> [Task requirements]:
Can you format every line of the records below as a JSON list of strings, one string per line, with blank lines left out?

^^^^^^^^

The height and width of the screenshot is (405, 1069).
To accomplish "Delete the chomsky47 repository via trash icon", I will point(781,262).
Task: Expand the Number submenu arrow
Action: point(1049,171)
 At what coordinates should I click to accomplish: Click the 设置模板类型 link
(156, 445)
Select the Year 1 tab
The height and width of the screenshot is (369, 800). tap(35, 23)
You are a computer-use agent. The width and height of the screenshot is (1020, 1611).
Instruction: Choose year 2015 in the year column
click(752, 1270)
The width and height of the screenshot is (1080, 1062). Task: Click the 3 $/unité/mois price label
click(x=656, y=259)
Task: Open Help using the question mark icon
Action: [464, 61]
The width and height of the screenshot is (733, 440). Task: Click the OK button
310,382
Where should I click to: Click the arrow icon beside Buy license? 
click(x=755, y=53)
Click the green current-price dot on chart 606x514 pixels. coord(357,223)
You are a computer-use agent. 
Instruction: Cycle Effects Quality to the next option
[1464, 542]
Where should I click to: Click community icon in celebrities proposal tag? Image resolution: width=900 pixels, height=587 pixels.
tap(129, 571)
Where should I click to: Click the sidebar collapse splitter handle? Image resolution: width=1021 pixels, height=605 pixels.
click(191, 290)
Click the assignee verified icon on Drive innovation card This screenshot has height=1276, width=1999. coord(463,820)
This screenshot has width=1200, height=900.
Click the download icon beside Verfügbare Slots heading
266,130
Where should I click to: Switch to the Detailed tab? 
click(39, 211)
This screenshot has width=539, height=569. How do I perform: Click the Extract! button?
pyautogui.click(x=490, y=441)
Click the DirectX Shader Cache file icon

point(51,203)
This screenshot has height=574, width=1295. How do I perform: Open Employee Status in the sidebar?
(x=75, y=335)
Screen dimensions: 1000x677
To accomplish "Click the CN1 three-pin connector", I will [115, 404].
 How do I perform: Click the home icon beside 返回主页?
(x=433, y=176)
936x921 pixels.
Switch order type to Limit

^^^^^^^^

> [Finished task]:
[
  "The height and width of the screenshot is (405, 1069).",
  "To accomplish \"Delete the chomsky47 repository via trash icon\", I will point(781,262).",
  "Task: Expand the Number submenu arrow",
  "Action: point(1049,171)",
  " At what coordinates should I click to accomplish: Click the 设置模板类型 link",
  "(156, 445)",
  "Select the Year 1 tab",
  "The height and width of the screenshot is (369, 800). tap(35, 23)",
  "You are a computer-use agent. The width and height of the screenshot is (1020, 1611).",
  "Instruction: Choose year 2015 in the year column",
  "click(752, 1270)",
  "The width and height of the screenshot is (1080, 1062). Task: Click the 3 $/unité/mois price label",
  "click(x=656, y=259)",
  "Task: Open Help using the question mark icon",
  "Action: [464, 61]",
  "The width and height of the screenshot is (733, 440). Task: Click the OK button",
  "310,382",
  "Where should I click to: Click the arrow icon beside Buy license? ",
  "click(x=755, y=53)",
  "Click the green current-price dot on chart 606x514 pixels. coord(357,223)",
  "You are a computer-use agent. ",
  "Instruction: Cycle Effects Quality to the next option",
  "[1464, 542]",
  "Where should I click to: Click community icon in celebrities proposal tag? Image resolution: width=900 pixels, height=587 pixels.",
  "tap(129, 571)",
  "Where should I click to: Click the sidebar collapse splitter handle? Image resolution: width=1021 pixels, height=605 pixels.",
  "click(191, 290)",
  "Click the assignee verified icon on Drive innovation card This screenshot has height=1276, width=1999. coord(463,820)",
  "This screenshot has width=1200, height=900.",
  "Click the download icon beside Verfügbare Slots heading",
  "266,130",
  "Where should I click to: Switch to the Detailed tab? ",
  "click(39, 211)",
  "This screenshot has width=539, height=569. How do I perform: Click the Extract! button?",
  "pyautogui.click(x=490, y=441)",
  "Click the DirectX Shader Cache file icon",
  "point(51,203)",
  "This screenshot has height=574, width=1295. How do I perform: Open Employee Status in the sidebar?",
  "(x=75, y=335)",
  "Screen dimensions: 1000x677",
  "To accomplish \"Click the CN1 three-pin connector\", I will [115, 404].",
  " How do I perform: Click the home icon beside 返回主页?",
  "(x=433, y=176)",
  "936x921 pixels.",
  "Switch order type to Limit"
]